On Mon, 26 Jan 2026, Eric Auger wrote:
When migrating ARM guests accross same machines with different host kernels we are likely to encounter failures such as:"failed to load cpu:cpreg_vmstate_array_len" This is due to the fact KVM exposes a different number of registers to qemu on source and destination. When trying to migrate a bigger register set to a smaller one, qemu cannot save the CPU state. For example, recently we faced such kind of situations with: - unconditionnal exposure of KVM_REG_ARM_VENDOR_HYP_BMAP_2 FW pseudo register from v6.16 onwards. Causes backward migration failure. - removal of unconditionnal exposure of TCR2_EL1, PIRE0_EL1, PIR_EL1 from v6.13 onwards. Causes forward migration failure. This situation is really problematic for distributions which want to guarantee forward and backward migration of a given machine type between different releases.
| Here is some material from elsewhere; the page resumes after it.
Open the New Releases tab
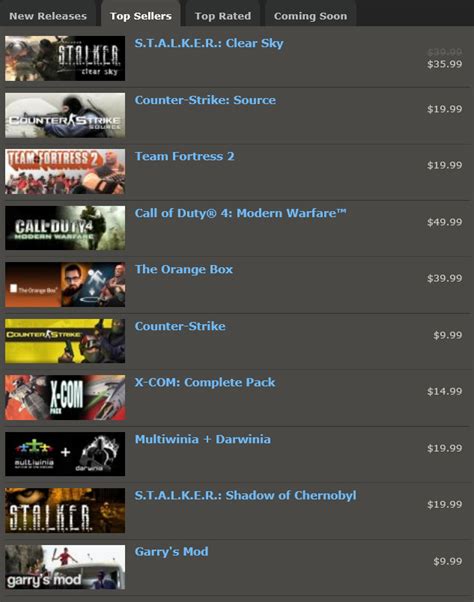This screenshot has width=474, height=602. (x=48, y=16)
While the series mainly targets KVM acceleration, this problem also exists with TCG. For instance some registers may be exposed while they shouldn't. Then it is tricky to fix that situation without breaking forward migration. An example was provided by Peter: 4f2b82f60 ("target/arm: Reinstate bogus AArch32 DBGDTRTX register for migration compat). This series introduces 2 CPU array properties that list - the CPU registers to hide from the exposes sysregs (aims at removing registers from the destination) - The CPU registers that may not exist but which can be found in the incoming migration stream (aims at ignoring extra registers in the incoming state) An example is given to illustrate how those props could be used to apply compats for machine types supposed to "see" the same register set accross various host kernels. Mitigation of DBGDTRTX issue would be achieved by setting x-mig-safe-missing-regs=0x40200000200e0298 which matches AArch32 DBGDTRTX register index. The first patch improves the tracing so that we can quickly detect which registers do not match between the incoming stream and the exposed sysregs
I gave these a spin - works as advertised, no issues found. Tested-by: Sebastian Ott <[email protected]>